• Work to be completed
Search the entries for the line containing "Task: Open the Action menu". Repeat it, then every line after it, exactly through the final line.
━━ Data shown
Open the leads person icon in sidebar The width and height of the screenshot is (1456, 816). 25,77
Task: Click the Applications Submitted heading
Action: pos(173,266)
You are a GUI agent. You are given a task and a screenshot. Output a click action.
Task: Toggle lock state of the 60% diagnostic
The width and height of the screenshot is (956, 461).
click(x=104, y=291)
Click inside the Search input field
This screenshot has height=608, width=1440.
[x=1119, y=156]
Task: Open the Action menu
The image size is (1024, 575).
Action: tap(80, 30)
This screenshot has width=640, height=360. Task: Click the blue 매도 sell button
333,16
━━━━
• Reply to the task
Task: Open the Action menu
The image size is (1024, 575).
Action: tap(80, 30)
This screenshot has width=640, height=360. Task: Click the blue 매도 sell button
333,16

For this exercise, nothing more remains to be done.